▶ _Fragmento de origen_

La audiencia de seguridad de la CEA y su veredicto tocó a Oppie, pero no lo hundió. Cierto es que lo convirtieron en un paria político, pero no menos cierto es que en su lugar se hizo un hueco como figura intelectual respetada tanto nacional como internacionalmente. Tampoco deja de serlo que desde entonces en ocasiones "parecía haber perdido la capacidad o la motivación para luchar contra la "crueldad" de la indiferencia".
No sería hasta 1963, con la era Kennedy, que, aunque de modo simbólico, obtuvo la rehabilitación política. El carismático presidente anunció la intención de otorgarle "el prestigioso galardón Enrico Fermi, un premio de cincuenta mil dólares en metálico libres de impuestos y una medalla por los servicios prestados a la comunidad". El inesperado asesinato del joven mandatario impidió que este le entregara el reconocimiento. Fue su sucesor en la Casa Blanca, Lyndon B. Johnson, quien ofició la ceremonia de entrega del Premio Fermi.

▶ _Datos proporcionados_

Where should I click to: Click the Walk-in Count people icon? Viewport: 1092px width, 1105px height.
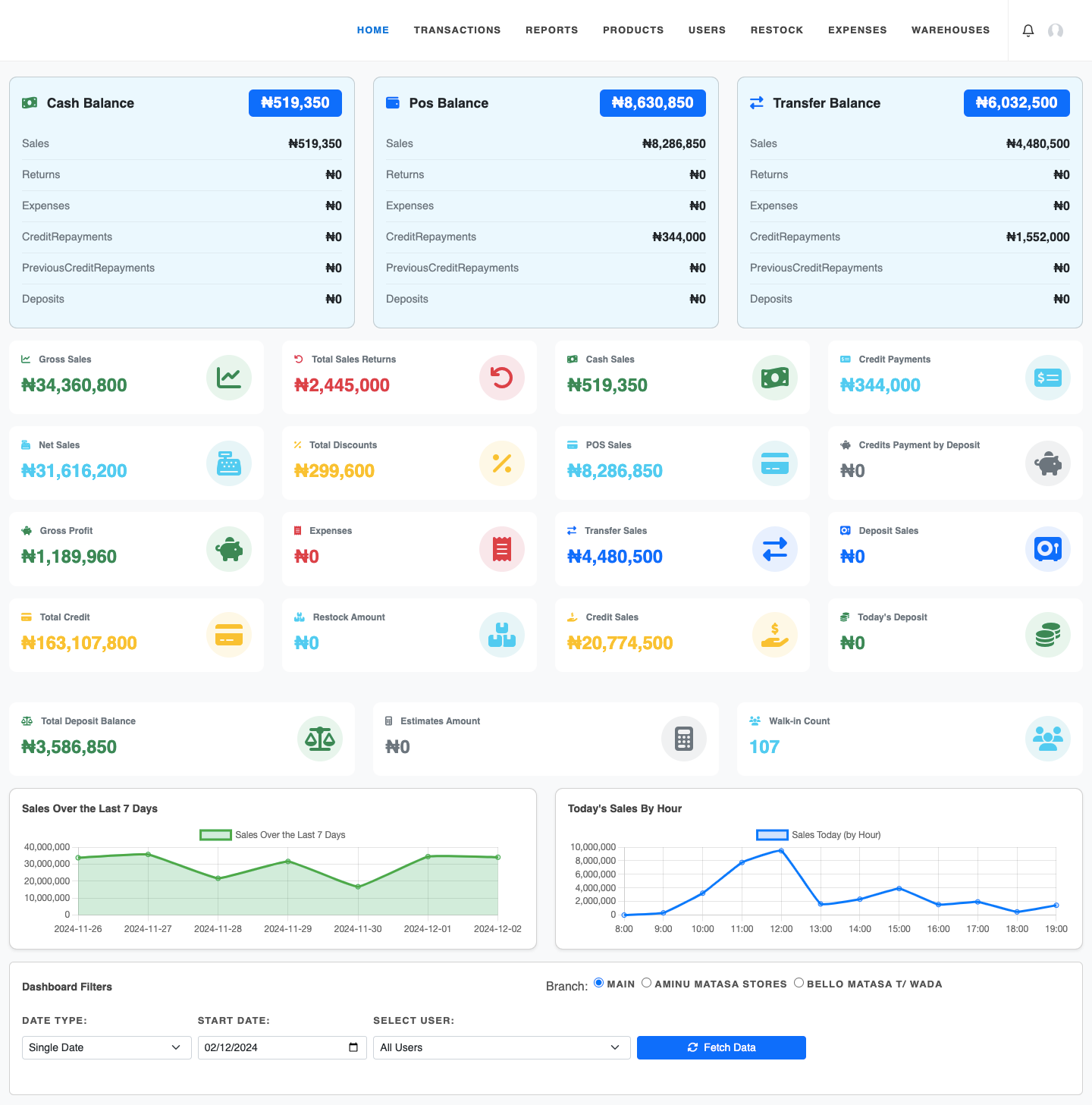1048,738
--
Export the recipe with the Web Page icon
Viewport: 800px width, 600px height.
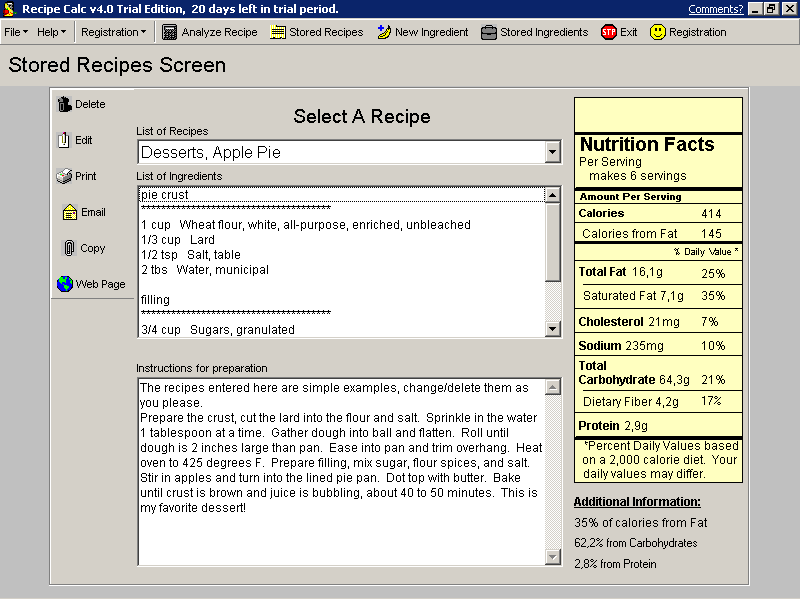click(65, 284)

▶ _Ejercicio propuesto A_
En el fragmento sobre Oppie, ¿quién ofició la ceremonia de entrega del Premio Fermi?
▶ _Ejercicio propuesto B_
Escribe la continuación del fragmento sobre Oppie desde su última oración.

▶ _Respuesta A_
Lyndon B. Johnson, sucesor de Kennedy en la Casa Blanca.

▶ _Respuesta B_
"En el discurso de agradecimiento, Oppenheimer mencionó que un presidente anterior, Thomas Jefferson, "escribía a menudo sobre "el espíritu de hermandad de la ciencia". [...] Sé que no siempre hemos dado prueba de ese espíritu, pero no es porque carezcamos de intereses científicos vitales comunes o confluentes. Es en parte porque, junto con incontables hombres y mujeres, participamos en esta gran empresa de nuestros tiempos en la que probamos si el hombre puede preservar y ampliar la vida, la libertad y la búsqueda de la felicidad, y vivir sin que la guerra sea el gran árbitro de la historia". Entonces se dirigió a Johnson y dijo: "Creo que es posible, señor presidente, que haya necesitado un poco de caridad y de valor para otorgar hoy este galardón, lo cual me parecería un buen augurio para todos nuestros futuros"".
Sin duda nuestros futuros -los de toda la humanidad-, más que de augurios, precisan de un mucho de caridad y de otro tanto de valor.